I have never been to Mexico City, but I grew up in Taipei and believe that all colonial cities share a certain family resemblance. They have the same architecture, the same bones — broad flat allées to welcome triumphant conquerors, squares and plazas modeled on European antecedents, baroque administrative buildings with formal gardens, botanical gardens and zoological parks — and the same hodgepodge of languages, borrowed and native.
Enrique Chagoya, the star of the Berkeley Art Museum’s Borderlandia, was born in Mexico City, an environment that, as the show’s curator writes, is “filled with the ‘parallel experiences’ of disconnected cultures.”
Chagoya’s subject matter — kitschy images of Superman mingling with Catholic, Aztec, and Mayan imagery — belongs to the realm of feverish nightmares, and is most powerful on an intimate scale, as quick visual pulses reminiscent of late night channel surfing. The hapless viewer might uncover a disturbing mix of tele-evangelism, action movies, infomercials, and forgotten old movies starring long-dead stars. So, too, in Chagoya’s codices, we might encounter a voluptuous maiden and a Mayan god, locked in some strange and inexplicable visual embrace.
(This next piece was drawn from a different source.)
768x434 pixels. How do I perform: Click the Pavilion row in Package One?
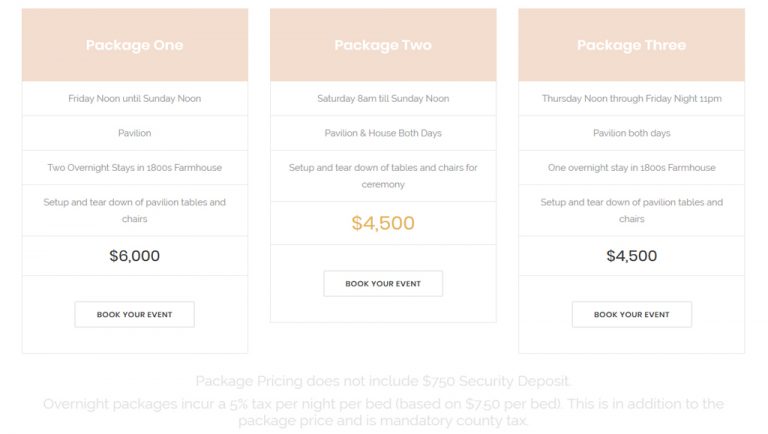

On Borderlandia‘s opening night, the Berkeley Art Museum was filled with Berkeley’s old guard. Tweedy professors mingled alongside well-heeled museum donors, and art dealers circulated through the galleries. They took in Chagoya’s critiques of capitalist ideology and imperialism, while nibbling on paté and foie gras. Above the crowd, I could see a single Chagoya charcoal of a little girl cowering beneath a massive gloved hand.
I like Chagoya best when he works on a small scale. A fine draftsman, he can draw with a delicate and sensitive line, and his codices (book-size accordions, based on Aztec illustrated books) showcase his skill with color and line. Chagoya’s color palette is at times vivid, almost lurid, and at times so quiet as to be grisaille. These codices reward patience and sustained attention.